[[ Supplied data, beginning ]]

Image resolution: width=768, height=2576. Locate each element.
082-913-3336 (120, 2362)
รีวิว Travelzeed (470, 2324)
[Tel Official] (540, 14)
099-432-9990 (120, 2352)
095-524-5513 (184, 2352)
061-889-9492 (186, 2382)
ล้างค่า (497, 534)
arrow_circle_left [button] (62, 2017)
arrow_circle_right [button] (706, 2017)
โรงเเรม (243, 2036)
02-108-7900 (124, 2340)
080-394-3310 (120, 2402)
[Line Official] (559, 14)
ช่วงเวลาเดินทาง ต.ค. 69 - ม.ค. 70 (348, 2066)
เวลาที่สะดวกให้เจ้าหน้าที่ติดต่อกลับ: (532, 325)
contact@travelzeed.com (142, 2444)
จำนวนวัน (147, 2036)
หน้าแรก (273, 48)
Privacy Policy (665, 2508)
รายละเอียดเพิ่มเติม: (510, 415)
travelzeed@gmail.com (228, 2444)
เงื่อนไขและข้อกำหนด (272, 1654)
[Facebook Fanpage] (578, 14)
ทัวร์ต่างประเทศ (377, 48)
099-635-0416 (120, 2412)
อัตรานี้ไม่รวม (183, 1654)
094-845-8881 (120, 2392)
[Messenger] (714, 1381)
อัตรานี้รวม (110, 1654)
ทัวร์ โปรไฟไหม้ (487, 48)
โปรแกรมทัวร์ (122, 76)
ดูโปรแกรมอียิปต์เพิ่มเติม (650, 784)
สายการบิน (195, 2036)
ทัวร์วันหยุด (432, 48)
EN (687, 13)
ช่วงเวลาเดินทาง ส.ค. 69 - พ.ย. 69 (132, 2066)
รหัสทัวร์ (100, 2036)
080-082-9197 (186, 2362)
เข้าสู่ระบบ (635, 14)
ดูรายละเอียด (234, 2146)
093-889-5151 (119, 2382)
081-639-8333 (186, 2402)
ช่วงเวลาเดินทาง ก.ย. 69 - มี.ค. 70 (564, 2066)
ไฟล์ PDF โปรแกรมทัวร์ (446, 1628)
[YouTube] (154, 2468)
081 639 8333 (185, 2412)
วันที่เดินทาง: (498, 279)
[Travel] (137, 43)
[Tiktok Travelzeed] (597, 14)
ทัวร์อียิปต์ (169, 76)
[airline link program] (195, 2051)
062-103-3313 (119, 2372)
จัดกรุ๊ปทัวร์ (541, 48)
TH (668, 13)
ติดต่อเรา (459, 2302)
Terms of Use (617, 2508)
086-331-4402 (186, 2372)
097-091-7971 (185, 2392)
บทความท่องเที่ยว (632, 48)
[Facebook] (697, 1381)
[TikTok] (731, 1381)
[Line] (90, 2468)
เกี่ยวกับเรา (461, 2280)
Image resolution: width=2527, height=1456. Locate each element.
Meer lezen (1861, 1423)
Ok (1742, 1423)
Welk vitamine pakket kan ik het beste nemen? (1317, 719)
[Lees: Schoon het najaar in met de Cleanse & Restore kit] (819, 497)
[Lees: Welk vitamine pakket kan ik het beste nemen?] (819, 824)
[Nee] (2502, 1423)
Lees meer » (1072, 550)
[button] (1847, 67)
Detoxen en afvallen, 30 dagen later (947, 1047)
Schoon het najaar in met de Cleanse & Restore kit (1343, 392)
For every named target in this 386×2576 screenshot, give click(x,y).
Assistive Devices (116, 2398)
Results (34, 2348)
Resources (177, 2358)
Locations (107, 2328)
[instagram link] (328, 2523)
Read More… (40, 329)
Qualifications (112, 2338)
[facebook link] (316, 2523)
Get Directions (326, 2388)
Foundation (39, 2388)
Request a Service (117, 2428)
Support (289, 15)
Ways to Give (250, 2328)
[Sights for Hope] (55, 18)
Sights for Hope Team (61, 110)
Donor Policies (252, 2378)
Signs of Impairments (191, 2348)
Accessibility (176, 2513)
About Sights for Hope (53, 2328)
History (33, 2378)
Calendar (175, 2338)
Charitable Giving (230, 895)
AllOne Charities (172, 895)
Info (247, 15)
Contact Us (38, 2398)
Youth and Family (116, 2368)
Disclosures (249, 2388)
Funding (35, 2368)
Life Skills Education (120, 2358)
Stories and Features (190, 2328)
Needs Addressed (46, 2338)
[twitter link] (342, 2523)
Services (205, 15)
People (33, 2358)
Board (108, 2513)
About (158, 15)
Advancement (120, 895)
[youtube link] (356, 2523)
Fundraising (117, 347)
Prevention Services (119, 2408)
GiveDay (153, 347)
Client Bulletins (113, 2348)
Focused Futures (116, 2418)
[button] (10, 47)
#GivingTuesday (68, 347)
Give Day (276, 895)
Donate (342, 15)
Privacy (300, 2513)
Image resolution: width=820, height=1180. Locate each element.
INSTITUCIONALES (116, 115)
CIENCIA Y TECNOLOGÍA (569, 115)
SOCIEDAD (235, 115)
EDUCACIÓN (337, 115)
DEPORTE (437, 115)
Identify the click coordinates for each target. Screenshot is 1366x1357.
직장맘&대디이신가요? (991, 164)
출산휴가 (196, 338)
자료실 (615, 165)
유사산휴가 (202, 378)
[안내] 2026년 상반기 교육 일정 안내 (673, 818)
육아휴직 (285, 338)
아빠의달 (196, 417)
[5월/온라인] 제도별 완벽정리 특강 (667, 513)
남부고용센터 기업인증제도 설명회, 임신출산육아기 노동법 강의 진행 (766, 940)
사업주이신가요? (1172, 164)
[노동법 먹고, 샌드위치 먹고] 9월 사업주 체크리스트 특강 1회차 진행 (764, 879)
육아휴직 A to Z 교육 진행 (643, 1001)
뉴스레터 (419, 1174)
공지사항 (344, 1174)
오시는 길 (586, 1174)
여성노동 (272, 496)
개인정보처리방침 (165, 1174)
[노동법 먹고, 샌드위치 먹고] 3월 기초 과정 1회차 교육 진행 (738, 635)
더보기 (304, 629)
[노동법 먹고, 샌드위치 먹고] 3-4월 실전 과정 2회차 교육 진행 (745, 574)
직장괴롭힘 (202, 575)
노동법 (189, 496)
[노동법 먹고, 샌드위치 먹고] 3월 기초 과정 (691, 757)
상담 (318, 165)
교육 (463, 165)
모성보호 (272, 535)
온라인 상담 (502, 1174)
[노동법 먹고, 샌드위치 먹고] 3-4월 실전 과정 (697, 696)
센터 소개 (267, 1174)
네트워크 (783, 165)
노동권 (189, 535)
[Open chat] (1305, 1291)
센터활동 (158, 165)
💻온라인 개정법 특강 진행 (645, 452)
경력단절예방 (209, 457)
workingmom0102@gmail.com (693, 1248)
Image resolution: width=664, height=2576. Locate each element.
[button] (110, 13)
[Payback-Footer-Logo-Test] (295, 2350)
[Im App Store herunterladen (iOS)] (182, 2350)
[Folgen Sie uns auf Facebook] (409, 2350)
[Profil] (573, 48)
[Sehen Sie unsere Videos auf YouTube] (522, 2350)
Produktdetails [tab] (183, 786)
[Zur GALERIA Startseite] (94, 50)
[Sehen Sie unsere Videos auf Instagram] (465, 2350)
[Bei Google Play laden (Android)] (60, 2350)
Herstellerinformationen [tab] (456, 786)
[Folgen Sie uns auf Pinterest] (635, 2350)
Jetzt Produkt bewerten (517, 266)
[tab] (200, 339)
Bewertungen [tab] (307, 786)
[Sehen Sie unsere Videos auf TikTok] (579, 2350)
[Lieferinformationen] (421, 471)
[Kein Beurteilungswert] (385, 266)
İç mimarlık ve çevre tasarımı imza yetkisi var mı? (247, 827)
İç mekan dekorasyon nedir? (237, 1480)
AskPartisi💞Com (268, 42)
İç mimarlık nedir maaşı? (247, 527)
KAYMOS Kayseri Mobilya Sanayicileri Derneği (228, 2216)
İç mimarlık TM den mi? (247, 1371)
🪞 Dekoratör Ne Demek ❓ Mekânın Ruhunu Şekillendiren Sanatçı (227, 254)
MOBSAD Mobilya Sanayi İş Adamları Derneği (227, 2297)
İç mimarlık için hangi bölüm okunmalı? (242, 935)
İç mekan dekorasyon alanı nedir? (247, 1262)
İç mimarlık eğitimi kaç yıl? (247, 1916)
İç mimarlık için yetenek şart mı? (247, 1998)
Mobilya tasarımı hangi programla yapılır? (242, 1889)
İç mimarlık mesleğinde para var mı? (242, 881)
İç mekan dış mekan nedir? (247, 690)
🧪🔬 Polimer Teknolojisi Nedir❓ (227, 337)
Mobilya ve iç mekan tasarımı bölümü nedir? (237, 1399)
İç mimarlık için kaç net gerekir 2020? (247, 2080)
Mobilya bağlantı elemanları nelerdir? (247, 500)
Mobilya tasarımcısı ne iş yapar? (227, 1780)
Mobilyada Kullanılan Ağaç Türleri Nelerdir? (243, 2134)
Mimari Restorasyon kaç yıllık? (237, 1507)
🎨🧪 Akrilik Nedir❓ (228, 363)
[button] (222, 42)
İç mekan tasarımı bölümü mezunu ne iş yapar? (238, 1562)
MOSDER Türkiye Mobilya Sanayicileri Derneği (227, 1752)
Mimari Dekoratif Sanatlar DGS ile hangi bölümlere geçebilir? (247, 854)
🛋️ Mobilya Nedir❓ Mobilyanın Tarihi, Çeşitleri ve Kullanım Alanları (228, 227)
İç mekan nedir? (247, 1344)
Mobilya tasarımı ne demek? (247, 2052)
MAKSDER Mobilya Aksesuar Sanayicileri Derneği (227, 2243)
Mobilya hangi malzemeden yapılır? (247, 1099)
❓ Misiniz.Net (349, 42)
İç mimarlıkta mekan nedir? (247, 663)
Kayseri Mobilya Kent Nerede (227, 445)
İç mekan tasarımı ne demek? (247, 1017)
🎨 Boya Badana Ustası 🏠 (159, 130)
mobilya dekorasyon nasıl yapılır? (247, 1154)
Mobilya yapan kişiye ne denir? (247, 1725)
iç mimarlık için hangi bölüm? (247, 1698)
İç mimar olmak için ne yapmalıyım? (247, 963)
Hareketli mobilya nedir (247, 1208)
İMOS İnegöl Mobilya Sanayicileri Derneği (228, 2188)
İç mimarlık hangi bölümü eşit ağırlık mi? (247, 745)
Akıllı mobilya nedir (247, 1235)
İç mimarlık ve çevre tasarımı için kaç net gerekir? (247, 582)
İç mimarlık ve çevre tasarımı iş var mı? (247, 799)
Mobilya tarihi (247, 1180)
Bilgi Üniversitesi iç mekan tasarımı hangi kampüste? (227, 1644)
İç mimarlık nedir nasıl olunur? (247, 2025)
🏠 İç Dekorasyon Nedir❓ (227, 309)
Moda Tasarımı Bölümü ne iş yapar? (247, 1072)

[[ Supplied data, end ]]

- What to work on: When you reach the line with "Terms of Use (617, 2508)" in the records above, start writing out lines exactly, and stop once the line with "Stories and Features (190, 2328)" has been written; include nothing else.

- Answer for this exercise:
Terms of Use (617, 2508)
086-331-4402 (186, 2372)
097-091-7971 (185, 2392)
บทความท่องเที่ยว (632, 48)
[Facebook] (697, 1381)
[TikTok] (731, 1381)
[Line] (90, 2468)
เกี่ยวกับเรา (461, 2280)
Image resolution: width=2527, height=1456. Locate each element.
Meer lezen (1861, 1423)
Ok (1742, 1423)
Welk vitamine pakket kan ik het beste nemen? (1317, 719)
[Lees: Schoon het najaar in met de Cleanse & Restore kit] (819, 497)
[Lees: Welk vitamine pakket kan ik het beste nemen?] (819, 824)
[Nee] (2502, 1423)
Lees meer » (1072, 550)
[button] (1847, 67)
Detoxen en afvallen, 30 dagen later (947, 1047)
Schoon het najaar in met de Cleanse & Restore kit (1343, 392)
For every named target in this 386×2576 screenshot, give click(x,y).
Assistive Devices (116, 2398)
Results (34, 2348)
Resources (177, 2358)
Locations (107, 2328)
[instagram link] (328, 2523)
Read More… (40, 329)
Qualifications (112, 2338)
[facebook link] (316, 2523)
Get Directions (326, 2388)
Foundation (39, 2388)
Request a Service (117, 2428)
Support (289, 15)
Ways to Give (250, 2328)
[Sights for Hope] (55, 18)
Sights for Hope Team (61, 110)
Donor Policies (252, 2378)
Signs of Impairments (191, 2348)
Accessibility (176, 2513)
About Sights for Hope (53, 2328)
History (33, 2378)
Calendar (175, 2338)
Charitable Giving (230, 895)
AllOne Charities (172, 895)
Info (247, 15)
Contact Us (38, 2398)
Youth and Family (116, 2368)
Disclosures (249, 2388)
Funding (35, 2368)
Life Skills Education (120, 2358)
Stories and Features (190, 2328)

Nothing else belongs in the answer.